# Photos of Yogi!



## Yogi (Oct 28, 2011)

Hi, I have eventually worked out how to do this - have to work out the pitapat thing next, isn't working for me Yogi is growing so fast, I think these shots of her will probably be out of date within a couple of weeks!


----------



## lady amanda (Nov 26, 2010)

such a cutie! and they do grow really fast!


----------



## Sezra (May 20, 2011)

Hi Liz! Yogi is gorgeous, lovely piccies.


----------



## M&M's mummy (Jul 12, 2011)

Ha ha the 2nd photo she has a real naughty look- he he hope that's not things to come!!!

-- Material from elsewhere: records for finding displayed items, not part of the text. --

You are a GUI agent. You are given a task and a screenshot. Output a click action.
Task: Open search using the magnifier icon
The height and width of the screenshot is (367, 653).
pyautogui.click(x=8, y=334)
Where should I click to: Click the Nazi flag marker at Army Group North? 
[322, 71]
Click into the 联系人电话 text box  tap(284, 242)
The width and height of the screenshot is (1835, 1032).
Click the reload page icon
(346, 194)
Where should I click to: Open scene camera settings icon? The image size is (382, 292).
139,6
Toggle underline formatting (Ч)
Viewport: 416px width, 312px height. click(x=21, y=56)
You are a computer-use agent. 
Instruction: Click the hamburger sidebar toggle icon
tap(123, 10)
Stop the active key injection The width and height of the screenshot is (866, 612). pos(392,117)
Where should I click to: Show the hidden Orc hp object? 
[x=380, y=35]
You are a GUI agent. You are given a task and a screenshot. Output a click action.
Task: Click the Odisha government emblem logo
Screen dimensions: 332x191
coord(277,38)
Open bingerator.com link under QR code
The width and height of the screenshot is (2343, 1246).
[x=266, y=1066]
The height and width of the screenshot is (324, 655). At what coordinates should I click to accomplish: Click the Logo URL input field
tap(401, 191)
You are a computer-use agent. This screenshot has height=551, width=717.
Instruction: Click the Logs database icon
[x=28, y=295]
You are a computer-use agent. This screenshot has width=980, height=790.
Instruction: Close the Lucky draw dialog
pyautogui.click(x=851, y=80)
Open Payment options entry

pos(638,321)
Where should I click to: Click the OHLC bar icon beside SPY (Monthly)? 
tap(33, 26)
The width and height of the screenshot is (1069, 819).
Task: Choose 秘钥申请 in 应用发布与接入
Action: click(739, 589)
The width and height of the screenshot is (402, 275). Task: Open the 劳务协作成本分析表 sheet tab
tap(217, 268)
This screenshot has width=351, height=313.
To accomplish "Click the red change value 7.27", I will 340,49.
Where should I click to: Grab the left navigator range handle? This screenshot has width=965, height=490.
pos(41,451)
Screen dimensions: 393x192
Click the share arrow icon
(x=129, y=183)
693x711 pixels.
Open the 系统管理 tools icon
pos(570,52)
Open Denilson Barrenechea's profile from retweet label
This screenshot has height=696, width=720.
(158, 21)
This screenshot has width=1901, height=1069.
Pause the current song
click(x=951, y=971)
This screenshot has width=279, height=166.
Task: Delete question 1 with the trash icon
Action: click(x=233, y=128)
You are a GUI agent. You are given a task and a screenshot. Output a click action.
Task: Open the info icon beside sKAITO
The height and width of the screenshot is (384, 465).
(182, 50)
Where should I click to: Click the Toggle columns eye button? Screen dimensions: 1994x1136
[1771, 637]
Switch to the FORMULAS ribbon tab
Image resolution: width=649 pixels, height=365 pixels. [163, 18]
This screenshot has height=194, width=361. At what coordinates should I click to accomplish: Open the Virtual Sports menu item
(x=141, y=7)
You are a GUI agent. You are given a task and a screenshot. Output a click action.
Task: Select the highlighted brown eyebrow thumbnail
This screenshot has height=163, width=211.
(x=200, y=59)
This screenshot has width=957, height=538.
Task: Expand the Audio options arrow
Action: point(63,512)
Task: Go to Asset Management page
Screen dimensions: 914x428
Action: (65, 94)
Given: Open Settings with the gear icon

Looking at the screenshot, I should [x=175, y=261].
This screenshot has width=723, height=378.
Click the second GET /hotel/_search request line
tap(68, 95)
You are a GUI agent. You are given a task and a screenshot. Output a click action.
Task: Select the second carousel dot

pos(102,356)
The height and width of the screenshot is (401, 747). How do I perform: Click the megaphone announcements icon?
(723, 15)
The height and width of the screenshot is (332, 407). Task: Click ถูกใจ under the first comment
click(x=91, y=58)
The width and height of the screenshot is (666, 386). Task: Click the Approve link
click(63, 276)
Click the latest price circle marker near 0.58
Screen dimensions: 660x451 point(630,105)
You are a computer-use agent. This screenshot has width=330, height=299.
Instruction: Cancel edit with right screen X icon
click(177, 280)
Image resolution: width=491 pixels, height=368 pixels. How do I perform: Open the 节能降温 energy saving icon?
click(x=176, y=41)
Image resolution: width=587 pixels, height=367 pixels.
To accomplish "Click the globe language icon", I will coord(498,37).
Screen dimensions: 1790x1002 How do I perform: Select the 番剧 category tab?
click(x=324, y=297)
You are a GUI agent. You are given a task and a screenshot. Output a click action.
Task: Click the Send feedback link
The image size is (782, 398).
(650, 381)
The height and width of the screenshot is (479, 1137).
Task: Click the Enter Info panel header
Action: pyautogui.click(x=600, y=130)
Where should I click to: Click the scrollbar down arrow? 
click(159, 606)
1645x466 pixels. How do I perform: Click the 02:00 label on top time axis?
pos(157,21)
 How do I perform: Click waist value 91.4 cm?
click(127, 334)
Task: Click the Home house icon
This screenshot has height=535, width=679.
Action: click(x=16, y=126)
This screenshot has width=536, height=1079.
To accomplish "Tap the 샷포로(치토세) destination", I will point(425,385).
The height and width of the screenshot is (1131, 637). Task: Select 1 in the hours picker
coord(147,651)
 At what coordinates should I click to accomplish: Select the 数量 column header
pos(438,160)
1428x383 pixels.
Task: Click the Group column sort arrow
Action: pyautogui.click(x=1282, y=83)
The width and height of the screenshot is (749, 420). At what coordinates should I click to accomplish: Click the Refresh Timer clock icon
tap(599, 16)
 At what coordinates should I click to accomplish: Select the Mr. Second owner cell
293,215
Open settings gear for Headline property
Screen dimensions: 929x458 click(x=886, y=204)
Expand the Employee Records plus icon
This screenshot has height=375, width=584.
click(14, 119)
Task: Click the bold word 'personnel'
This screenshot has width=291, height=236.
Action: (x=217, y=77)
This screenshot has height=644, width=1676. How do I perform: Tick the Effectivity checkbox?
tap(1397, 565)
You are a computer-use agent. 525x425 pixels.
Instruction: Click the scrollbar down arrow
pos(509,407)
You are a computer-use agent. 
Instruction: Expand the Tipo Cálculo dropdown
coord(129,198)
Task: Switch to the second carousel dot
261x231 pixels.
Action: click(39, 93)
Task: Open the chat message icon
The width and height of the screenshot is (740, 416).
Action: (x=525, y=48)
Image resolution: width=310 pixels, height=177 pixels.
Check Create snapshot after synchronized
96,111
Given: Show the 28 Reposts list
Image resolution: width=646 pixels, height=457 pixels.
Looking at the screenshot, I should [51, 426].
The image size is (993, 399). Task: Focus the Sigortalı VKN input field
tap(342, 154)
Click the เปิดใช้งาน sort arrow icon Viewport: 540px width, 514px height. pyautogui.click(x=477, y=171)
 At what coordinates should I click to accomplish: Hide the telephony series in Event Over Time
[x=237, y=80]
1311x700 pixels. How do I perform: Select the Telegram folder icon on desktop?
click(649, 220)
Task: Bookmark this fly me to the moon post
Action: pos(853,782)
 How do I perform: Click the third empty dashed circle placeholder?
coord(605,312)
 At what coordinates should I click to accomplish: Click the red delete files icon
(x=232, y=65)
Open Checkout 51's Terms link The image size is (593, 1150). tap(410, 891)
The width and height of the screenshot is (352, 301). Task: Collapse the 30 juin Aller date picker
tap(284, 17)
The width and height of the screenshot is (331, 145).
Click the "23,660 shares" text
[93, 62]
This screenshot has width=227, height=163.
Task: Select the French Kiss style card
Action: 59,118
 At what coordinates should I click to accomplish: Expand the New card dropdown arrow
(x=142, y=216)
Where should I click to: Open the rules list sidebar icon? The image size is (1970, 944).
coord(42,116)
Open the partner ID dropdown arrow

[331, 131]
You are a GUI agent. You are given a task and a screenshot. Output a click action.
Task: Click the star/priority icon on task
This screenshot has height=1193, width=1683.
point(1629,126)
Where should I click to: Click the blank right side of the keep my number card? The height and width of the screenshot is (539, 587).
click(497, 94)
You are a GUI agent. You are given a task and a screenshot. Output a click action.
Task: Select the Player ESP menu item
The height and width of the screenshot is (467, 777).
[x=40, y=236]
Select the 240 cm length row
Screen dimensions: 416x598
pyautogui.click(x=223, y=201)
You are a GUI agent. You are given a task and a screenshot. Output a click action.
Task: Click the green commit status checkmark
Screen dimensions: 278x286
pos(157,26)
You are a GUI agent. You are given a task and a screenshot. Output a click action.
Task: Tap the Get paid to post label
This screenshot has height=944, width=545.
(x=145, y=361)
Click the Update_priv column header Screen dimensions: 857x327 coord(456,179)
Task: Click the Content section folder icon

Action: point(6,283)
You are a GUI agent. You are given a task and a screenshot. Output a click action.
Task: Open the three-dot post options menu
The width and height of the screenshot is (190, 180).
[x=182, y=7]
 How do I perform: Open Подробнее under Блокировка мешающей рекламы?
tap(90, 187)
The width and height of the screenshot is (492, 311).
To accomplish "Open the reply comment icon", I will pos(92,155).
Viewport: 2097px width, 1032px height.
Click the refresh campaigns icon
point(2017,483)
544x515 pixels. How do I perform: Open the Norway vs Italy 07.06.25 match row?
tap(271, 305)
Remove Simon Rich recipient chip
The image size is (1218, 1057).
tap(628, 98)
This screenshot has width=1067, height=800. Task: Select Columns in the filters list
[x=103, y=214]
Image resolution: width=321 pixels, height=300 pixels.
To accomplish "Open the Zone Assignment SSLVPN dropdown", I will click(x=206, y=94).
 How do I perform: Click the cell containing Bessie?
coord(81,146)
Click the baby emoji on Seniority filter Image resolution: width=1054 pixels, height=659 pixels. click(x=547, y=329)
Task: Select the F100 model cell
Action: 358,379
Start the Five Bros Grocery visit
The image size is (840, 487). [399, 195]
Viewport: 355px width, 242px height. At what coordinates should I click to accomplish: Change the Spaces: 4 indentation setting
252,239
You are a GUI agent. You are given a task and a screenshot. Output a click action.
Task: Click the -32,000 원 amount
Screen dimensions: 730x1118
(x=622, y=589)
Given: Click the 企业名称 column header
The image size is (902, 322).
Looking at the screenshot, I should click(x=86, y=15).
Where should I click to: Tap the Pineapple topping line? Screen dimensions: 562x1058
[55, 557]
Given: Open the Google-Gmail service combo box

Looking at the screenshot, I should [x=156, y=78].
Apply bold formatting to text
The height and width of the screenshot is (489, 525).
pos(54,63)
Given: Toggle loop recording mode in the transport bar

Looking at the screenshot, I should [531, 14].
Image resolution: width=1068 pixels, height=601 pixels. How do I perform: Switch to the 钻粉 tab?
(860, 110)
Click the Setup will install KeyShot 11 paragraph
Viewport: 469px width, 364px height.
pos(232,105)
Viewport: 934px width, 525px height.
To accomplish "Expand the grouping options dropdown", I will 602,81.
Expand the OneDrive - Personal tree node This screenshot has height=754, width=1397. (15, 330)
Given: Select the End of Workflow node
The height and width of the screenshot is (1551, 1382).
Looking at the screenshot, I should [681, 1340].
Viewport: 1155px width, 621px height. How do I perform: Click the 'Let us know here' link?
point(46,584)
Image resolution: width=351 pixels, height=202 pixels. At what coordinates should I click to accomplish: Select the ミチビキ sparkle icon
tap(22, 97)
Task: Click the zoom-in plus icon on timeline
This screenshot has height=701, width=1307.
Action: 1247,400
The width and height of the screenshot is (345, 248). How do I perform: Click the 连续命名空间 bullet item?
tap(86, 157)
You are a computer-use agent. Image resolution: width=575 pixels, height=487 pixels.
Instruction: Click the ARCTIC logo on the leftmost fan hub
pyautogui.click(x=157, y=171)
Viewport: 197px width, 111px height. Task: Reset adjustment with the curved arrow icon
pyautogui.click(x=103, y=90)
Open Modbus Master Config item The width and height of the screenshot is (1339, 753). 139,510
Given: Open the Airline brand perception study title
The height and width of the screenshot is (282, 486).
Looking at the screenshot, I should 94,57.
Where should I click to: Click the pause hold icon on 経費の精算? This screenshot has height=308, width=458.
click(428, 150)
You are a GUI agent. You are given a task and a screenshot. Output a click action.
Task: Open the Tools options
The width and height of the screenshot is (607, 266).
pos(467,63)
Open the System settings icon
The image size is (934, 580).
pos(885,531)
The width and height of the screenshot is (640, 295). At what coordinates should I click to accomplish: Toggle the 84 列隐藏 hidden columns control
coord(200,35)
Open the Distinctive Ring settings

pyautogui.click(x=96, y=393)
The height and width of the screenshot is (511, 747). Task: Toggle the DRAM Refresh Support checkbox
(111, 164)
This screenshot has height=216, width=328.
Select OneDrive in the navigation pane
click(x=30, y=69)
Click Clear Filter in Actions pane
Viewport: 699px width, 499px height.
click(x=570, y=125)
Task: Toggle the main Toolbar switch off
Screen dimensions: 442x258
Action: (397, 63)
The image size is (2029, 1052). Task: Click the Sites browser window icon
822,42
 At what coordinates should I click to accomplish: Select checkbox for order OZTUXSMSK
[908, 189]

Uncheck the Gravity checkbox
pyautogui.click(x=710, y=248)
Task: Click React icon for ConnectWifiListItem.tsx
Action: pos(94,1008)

Enjoy Liz as they do grow so fast x


----------



## Laura(L)Izzie (Sep 9, 2011)

Yogi is gorgeous! & Poppy is also growing very quickly! Can you believe they've been home nearly 3 weeks already?!  Is Yogi a good eater? Because Poppy never stops eating! But Izzie our oldest has always been much fussier & never eaten much...
Hope you're enjoying her  x


----------



## dave the dog (Jun 4, 2011)

Adorable!

Meg x


----------



## Southern Annie (Sep 17, 2011)

Awww! Adorable!


----------